Semana Política / Gabriel Sánchez Andraca

En el medio político se considera que, con motivo de las disputas al interior de Morena para la selección de candidatos a los puestos de elección popular para el 2021, surjan problemas entre los duros y los modernos integrantes de ese partido. Los que quieren acabar con todo y lograr el exterminio interno y externo de sus oponentes, exactamente igual de lo que ocurre en los partidos de derecha.

Los extremismos que conocemos desde las disputas universitarias de los años sesenta, durante el movimiento de reforma universitaria de la UAP, solo admiten a los que se doblegan a su narrativa, y los demás, deben ser desechados por tibios y cobardes.

Por fortuna tanto en la izquierda como en la derecha mexicana los fanáticos de uno y otro bando son minoría, si no lo fueran, provocarían una revolución armada.

Pero no es lo mismo ver las cosas desde afuera que desde dentro. Adentro debe haber sensibilidad de los dirigentes y capacidad de diálogo para equilibrar las cosas, aunque eso no es fácil, pues los extremos siempre son intransigentes.

Las cosas resultan más difíciles porque se definirán candidaturas para puestos de elección popular, entre ellas: 15 gubernaturas, 500 diputaciones federales, más de 40 diputaciones locales y 217 ayuntamientos en la entidad.

Morena no es un partido bien estructurado, ni bien orientado ideológicamente. Tiene la ventaja del gran número de simpatizantes, no del partido, pero sí de la figura máxima, el presidente López Obrador, a quien todos, hasta sus opositores, reconocen las grandes cualidades de líder, de las que carecen políticos de otros partidos o del mismo partido en el poder.

En las encuestas que han realizado empresas independientes y serias, el resultado siempre ha sido el mismo, Morena está arriba en la intención de voto.

El PRI por su parte, anda en las nubes. Fue el partido más poderoso, casi único, durante 80 años. Fue el mejor organizado en la historia del país y el único considerado realmente nacional, pues lo abarcaba todo: desde la Presidencia de la República, hasta la más humilde junta auxiliar o comisaría municipal.

Su desgaste inició con la llegada del grupo neoliberal, como ya lo hemos comentado, que cambio el sistema económico, que desde el triunfo de la Revolución tendió a resolver los graves problemas sociales, y que de la noche a la mañana cambio de rumbo y agudizó la desigualdad social, concentrando en pocas manos la riqueza nacional, aumentando el número de pobres y afectando de paso a las clases medias.

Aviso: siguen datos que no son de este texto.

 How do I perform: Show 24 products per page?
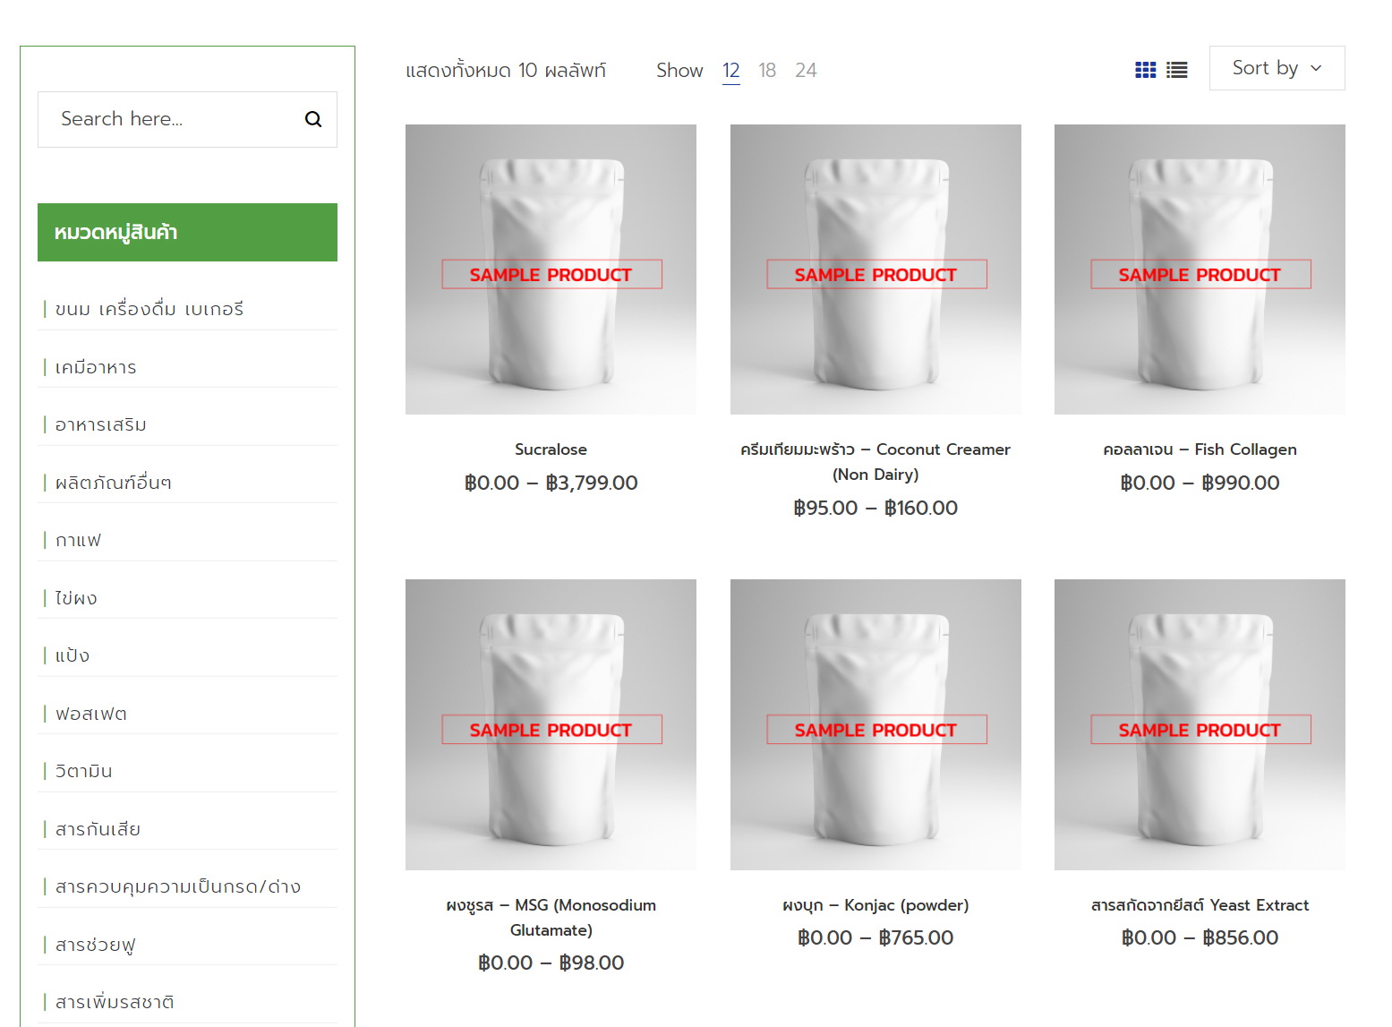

Después de mucho tiempo, 120 días para ser exactos, recibimos información del Comité Estatal del PRI que habla de la reorganización de 160 comités municipales de ese partido, y de que hay un proceso de unificación de todos los grupos priístas dispuestos a luchar por el triunfo en las elecciones próximas.

El dirigente estatal del tricolor, Néstor Camarillo Medina, tiene dos meses de haber asumido el cargo, habla de un priísmo fuerte y unido, y por eso puede levantar la voz cuando las cosas no se hacen bien… y se suelta con las conocidas críticas al gobierno actual, como también lo hace el delegado del comité nacional de su partido, don Américo Zúñiga Martínez.

Hablan de abandono al campo, de la violencia contra las mujeres, de destinar grandes recursos a las obras emblemáticas del actual régimen, etcétera. Nos ofrecen más datos sobre la violencia antifeminista, que, de la reestructuración de su partido, que según dicen las malas lenguas, está por debajo, por lo menos en los principales municipios de la entidad, de las intenciones de voto de las que tiene Acción Nacional, y eso que el PAN acaba de dejar el poder en Puebla con una serie de problemas sociales y económicos difíciles de afrontar.

El PAN dejó una deuda pública elevadísima, la más alta en la historia de este país y con obras de relumbrón sin beneficio real para la ciudadanía, entre otras cosas, y en todo el sexenio morenovallista, no hubo una sola crítica del PRI, ni siquiera cuando la fracción de ese partido en el Congreso local aprobó la privatización del agua y la famosa Ley Bala, acciones que fueron repudiadas por amplios sectores de la población.

Nos da gusto que el premio de “Literatura confinada” convocado por la Secretaría de Cultura del Estado, lo haya obtenido un buen amigo nuestro, el maestro Víctor Vaca, con una novela en la que se aborda el tema de los despidos en instituciones oficiales y de los sentimientos que provoca. El premio consiste en una cantidad en efectivo, en la edición y distribución de la obra. Enhorabuena.